June 4, 2001 Monday, FINAL EDITION

SECTION: EDITORIAL PAGE, Pg.B4

LENGTH: 504 words

HEADLINE: TELECOMMUNICATIONS LAW

BODY:
Telecommunications legislation advanced recently by a House committee favors the big guns while edging out the competition. Consumers will pay, in the end, with fewer choices.

Supporters say the Internet Freedom and Broadband Deployment Act of 2001, sponsored by Reps. W.J. "Billy" Tauzin, R-La., and John Dingell, D-Mich., will help accelerate the deployment of broadband Internet services throughout the country. Broadband delivers the Internet faster, and also frees up phones while people are online.

The problem with this bill, which sounds good on its face, is that it supports a monopoly by the Baby Bells.

Fortunately, that monopoly is not felt as strongly in New York State as it is elsewhere, mainly due to the Telecommunications Act of 1996, which dealt strictly with voice communications. That law says that if a telephone company wants to offer long-distance service, it has to open its phone lines to competitors. Here, Verizon wanted to provide long-distance service, so it was obligated to open its lines to competitors.

However, such language is not written into the Internet Freedom and Broadband Deployment Act, which deals with data. That means that if this bill passes the House and Senate in its present form, the Baby Bells, or any incumbent system, will be able to expand its high-speed Internet services to rural and underserved areas without being required to open up those same data lines to Internet competitors.

In effect, as Mark Cooper of the Consumer Federation of America said, this bill would allow the Bells to maintain their local phone monopolies in almost every state and, at the same time, establish a new nationwide monopoly in the broadband services market.

The telephone companies argue that the cable industry, which holds 70 percent of the broadband market, is not subject to regulation. That point is well taken. Only 30 percent of the market is divvied up among the phone companies -- in our case Verizon, which provides Digital Subscriber Lines, satellite companies and wireless players offering fixed wireless.

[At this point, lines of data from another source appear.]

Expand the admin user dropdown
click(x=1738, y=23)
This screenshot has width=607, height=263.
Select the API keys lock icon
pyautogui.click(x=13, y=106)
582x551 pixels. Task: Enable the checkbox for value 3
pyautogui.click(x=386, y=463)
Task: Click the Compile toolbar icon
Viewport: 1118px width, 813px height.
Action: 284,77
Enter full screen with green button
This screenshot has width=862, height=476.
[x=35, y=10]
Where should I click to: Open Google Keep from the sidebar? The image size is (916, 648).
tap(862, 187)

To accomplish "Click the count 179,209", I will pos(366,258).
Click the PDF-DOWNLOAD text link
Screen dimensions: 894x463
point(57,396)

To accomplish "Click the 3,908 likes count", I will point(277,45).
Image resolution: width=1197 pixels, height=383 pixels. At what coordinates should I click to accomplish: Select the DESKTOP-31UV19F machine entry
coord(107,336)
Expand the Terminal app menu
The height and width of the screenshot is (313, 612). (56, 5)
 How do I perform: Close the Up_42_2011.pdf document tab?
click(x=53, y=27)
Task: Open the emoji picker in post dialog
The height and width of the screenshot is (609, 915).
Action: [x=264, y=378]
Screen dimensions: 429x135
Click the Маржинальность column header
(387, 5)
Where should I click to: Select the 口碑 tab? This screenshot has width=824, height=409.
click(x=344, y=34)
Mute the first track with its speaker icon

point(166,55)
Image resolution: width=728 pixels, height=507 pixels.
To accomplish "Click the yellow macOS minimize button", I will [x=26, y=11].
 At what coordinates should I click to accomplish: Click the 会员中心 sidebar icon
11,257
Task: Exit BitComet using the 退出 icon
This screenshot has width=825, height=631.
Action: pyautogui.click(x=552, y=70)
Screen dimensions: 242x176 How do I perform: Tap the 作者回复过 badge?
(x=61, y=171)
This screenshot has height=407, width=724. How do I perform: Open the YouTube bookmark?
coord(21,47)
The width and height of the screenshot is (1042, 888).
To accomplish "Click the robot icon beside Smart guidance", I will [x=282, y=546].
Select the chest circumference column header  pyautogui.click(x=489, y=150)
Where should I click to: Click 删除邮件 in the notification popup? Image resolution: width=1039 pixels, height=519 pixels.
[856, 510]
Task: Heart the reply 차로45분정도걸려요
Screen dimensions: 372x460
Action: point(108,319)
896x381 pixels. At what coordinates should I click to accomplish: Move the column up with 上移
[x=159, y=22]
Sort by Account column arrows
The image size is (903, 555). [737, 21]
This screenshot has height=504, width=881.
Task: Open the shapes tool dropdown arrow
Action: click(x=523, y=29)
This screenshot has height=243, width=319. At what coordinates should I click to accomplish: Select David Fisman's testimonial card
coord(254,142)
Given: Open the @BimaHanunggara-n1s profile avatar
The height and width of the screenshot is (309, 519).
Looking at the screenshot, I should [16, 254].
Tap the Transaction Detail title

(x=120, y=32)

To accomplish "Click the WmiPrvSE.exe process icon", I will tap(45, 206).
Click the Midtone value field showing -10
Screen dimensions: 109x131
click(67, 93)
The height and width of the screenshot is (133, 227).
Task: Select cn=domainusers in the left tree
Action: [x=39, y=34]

The telephone companies also argue that expanding the technology requires a huge investment, and if they have to turn around and sell that technology to competitors below cost, they would have less incentive to deploy the services. Instead, their competitors would still have access to voice lines they could upgrade to provide high-speed Internet access.

Sounds good, but if this measure passes, the small guys will more than likely get priced out of the game. Instead, the focus will be on the incumbents, such as telephone companies and cable companies. Only a few facility-based competitors, those that install their own lines, will likely survive, along with smaller regionally focused companies that build their own facilities and also depend, in part, on the incumbents.

Without language that encourages competition, the Tauzin-Dingell bill is not the best way to ensure the spread of reasonably priced high-speed Internet service.